What are the s/s of pheochromocytoma?

- Significant hypertension (150- 180s/120s)




- Variable presentation and often dependent on the catecholamine that is being secreted




- May see:


* HA


* Sweating


* Pallor


* Palpitations


* Orthostatic hypotension from hypovolemia




- Norepiphenrine-secreting:


* Systolic and diastolic HTN


* Reflex bradycardia




- Epinephrine-secreting:


* Systolic HTN


* Diastolic hypotension


* tachycardia





How is the cardiovascular system affected by pheochromocytoma?

- Increased SVR


- Normal CO


- Slightly decreased plasma volume




* Desensitized CV system and a downregulation of adrenergic receptors explains the normal findings

What type of cardiomyopathies are seen in pheochromocytoma? What does the EKG look like?

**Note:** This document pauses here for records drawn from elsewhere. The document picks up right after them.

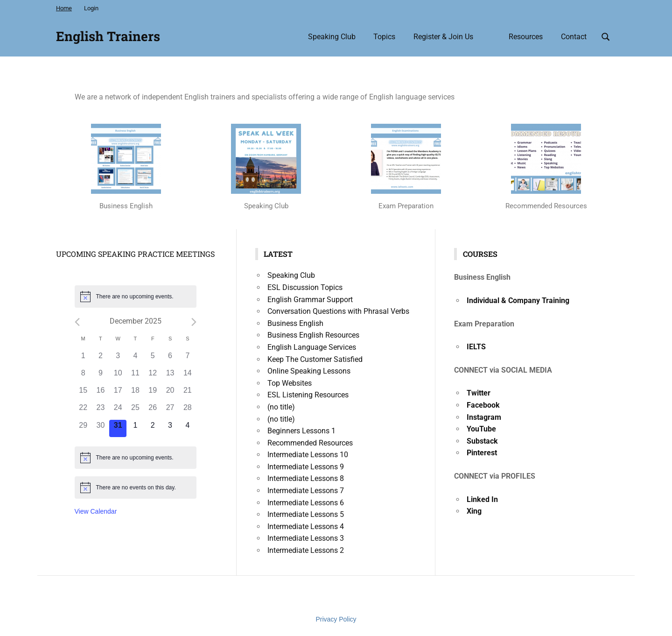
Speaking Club (332, 36)
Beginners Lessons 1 (301, 431)
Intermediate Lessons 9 (306, 466)
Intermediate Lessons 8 (306, 478)
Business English (295, 323)
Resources (525, 36)
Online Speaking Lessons (309, 371)
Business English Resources (313, 335)
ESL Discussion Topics (305, 287)
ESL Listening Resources (308, 395)
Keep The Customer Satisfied (315, 359)
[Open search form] (606, 36)
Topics (384, 36)
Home (64, 8)
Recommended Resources (310, 443)
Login (91, 8)
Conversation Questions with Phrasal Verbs (338, 311)
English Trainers (108, 36)
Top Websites (289, 383)
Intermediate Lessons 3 (306, 538)
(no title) (281, 407)
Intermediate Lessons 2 (306, 550)
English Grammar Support (310, 299)
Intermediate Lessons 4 (306, 526)
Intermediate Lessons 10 (308, 454)
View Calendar (96, 511)
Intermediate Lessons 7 (306, 490)
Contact (574, 36)
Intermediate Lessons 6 (306, 502)
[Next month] (194, 322)
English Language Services (312, 347)
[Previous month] (77, 322)
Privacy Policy (336, 619)
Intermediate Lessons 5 (306, 514)
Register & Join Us (443, 36)
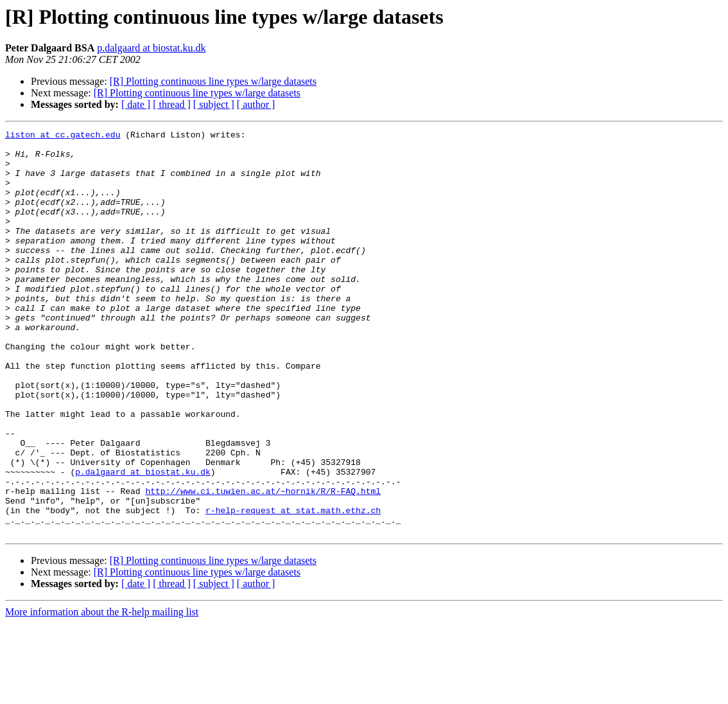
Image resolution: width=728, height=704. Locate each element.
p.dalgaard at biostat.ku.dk (151, 48)
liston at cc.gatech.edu (62, 136)
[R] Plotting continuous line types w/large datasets (213, 81)
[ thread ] (171, 104)
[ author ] (256, 104)
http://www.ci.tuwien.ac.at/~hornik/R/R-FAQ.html (263, 564)
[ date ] (135, 104)
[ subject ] (214, 104)
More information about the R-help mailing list (101, 692)
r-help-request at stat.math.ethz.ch (293, 587)
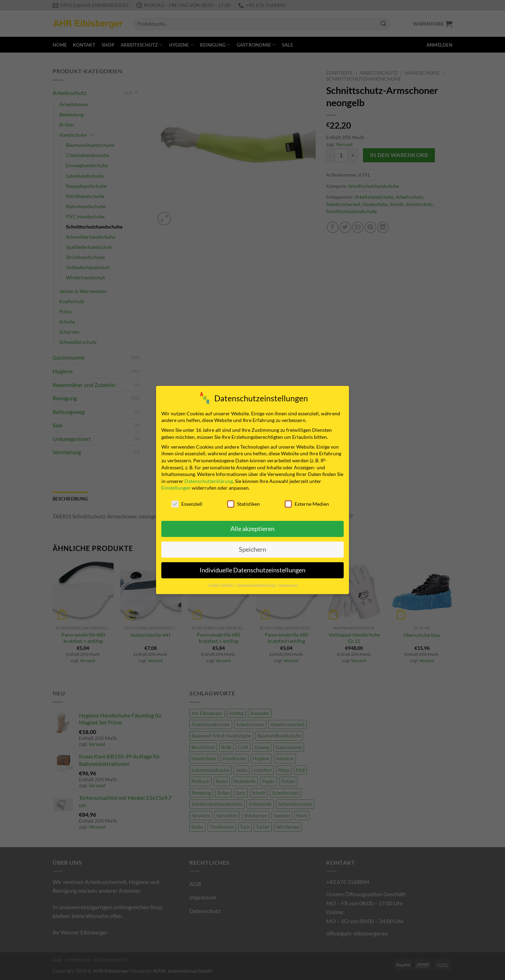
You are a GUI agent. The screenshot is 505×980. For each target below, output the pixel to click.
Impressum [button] (288, 585)
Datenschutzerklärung (209, 481)
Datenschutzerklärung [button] (256, 585)
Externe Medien (307, 504)
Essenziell (187, 504)
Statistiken (244, 504)
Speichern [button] (252, 549)
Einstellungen (176, 488)
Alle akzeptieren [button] (252, 528)
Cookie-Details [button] (221, 585)
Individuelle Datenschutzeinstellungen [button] (252, 570)
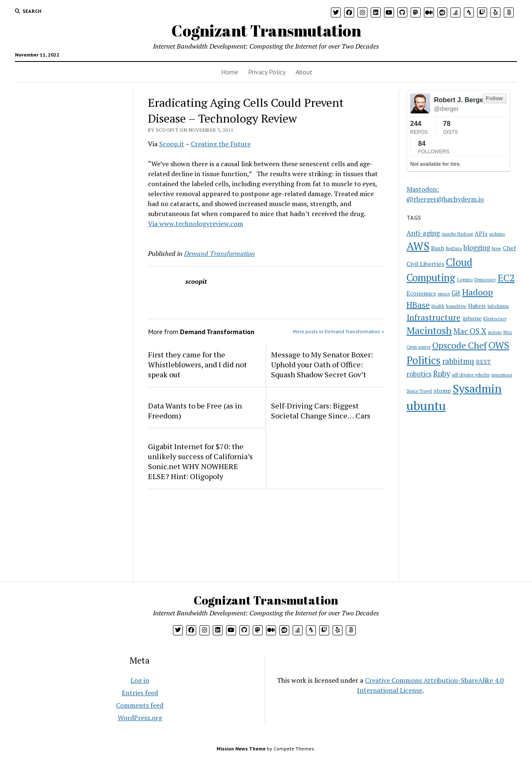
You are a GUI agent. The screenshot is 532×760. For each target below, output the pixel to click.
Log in (140, 680)
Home (229, 72)
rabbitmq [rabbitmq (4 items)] (458, 361)
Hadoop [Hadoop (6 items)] (478, 292)
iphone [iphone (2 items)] (472, 318)
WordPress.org (140, 718)
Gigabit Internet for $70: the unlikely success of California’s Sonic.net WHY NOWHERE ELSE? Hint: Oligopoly (200, 461)
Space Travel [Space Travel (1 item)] (419, 391)
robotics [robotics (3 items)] (419, 374)
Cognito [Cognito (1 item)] (465, 280)
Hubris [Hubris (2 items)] (477, 305)
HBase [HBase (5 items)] (418, 305)
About (304, 72)
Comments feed (140, 705)
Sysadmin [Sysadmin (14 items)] (477, 388)
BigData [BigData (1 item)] (454, 248)
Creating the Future (221, 144)
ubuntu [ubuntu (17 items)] (426, 406)
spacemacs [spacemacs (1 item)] (502, 375)
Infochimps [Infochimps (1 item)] (498, 306)
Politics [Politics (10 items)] (424, 360)
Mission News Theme (241, 748)
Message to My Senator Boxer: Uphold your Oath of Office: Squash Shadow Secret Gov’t (322, 364)
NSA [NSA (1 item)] (507, 332)
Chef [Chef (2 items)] (509, 248)
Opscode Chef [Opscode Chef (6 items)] (459, 345)
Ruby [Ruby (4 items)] (441, 374)
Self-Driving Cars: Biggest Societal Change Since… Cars (320, 411)
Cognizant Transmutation (266, 30)
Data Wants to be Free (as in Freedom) (195, 411)
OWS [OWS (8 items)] (499, 345)
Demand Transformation (219, 253)
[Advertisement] (68, 142)
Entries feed (140, 693)
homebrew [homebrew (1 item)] (456, 306)
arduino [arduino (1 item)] (497, 234)
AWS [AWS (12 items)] (418, 246)
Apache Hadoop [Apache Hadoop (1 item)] (457, 234)
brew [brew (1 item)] (496, 248)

- Both dilated and hypertrophic cardiomyopathies


* Can be reversed if treated early before fibrosis occurs




- LV outflow obstruction




- EKG:


* High or peaked P-waves


* Elevation or depression of ST-segment,


* Flat or inverted Ts


* Prolonged QT


* LAD


* Arrhythmias

Why do individuals with pheochromocytoma have elevated blood glucose?

- Secondary to catecholamine stimulation of glycogenolysis and inhibition of insulin release

How is pheochromocytoma diagnosed?

- 24 hour urine collection for measurement of metanephrine and catecholamines


* > 220 pg/dL




- Plasma-free metanephrine level (most sensitive test)


* > 400 pg/dL




- Clondine suppression test


* Administer clonidine. If it has no effect, positive result




- Glucagon stimulation test (safest provocative test)


* Glucagon acts directly on tumor to stimulate catecholamines.


* > 2000 pg/mL is positive result




- CT or MRI

What is the preoperative management for pheochromocytoma?

- Alpha blockade first


* Phenoxybenzamine- Noncompetitive a1- antagonist with some a2-blocking properties


* Long DOA so d/c 24- 48 hours before surgery




- Goal is normotension




- Eliminate ST-segment and T-wave changes on ECG




- Administer betablocker after alphablocker if tachycardia presents




- CCB and ACEI good for HTN

What is the most common cause of death in the immediate postoperative period after excision of a pheochromocytoma?

Hypotension

What is the preferred vasodilator for hypertensive episodes during surgical excision of a pheochromocytoma?

- Nitroprusside




- Nitroglycerin will reduce the BP, but the amount required to control it often results in tachycardia.

Why is orthostatic hypotension common in patients with pheochromocytoma?

Chronic HTN = hypovolemia and impairment of the vasoconstrictor reflexes.

What alpha blockers may be used in place of phenozybenzamine in the treatment of pheochromocytoma?

Prazosin, doxazosin, and terazosin.

At what point during surgical excision of a pheochromocytoma should you expect hypotension and how should you treat it?

- Following ligation of the vein draining the tumor.




- To prevent hypotension, the patient should undergo volume expansion until a PCWP of 16-18 mmHg is reached prior to ligation of the vein.




- Vasopressors should be utilized only after adequate volume expansion has been achieved.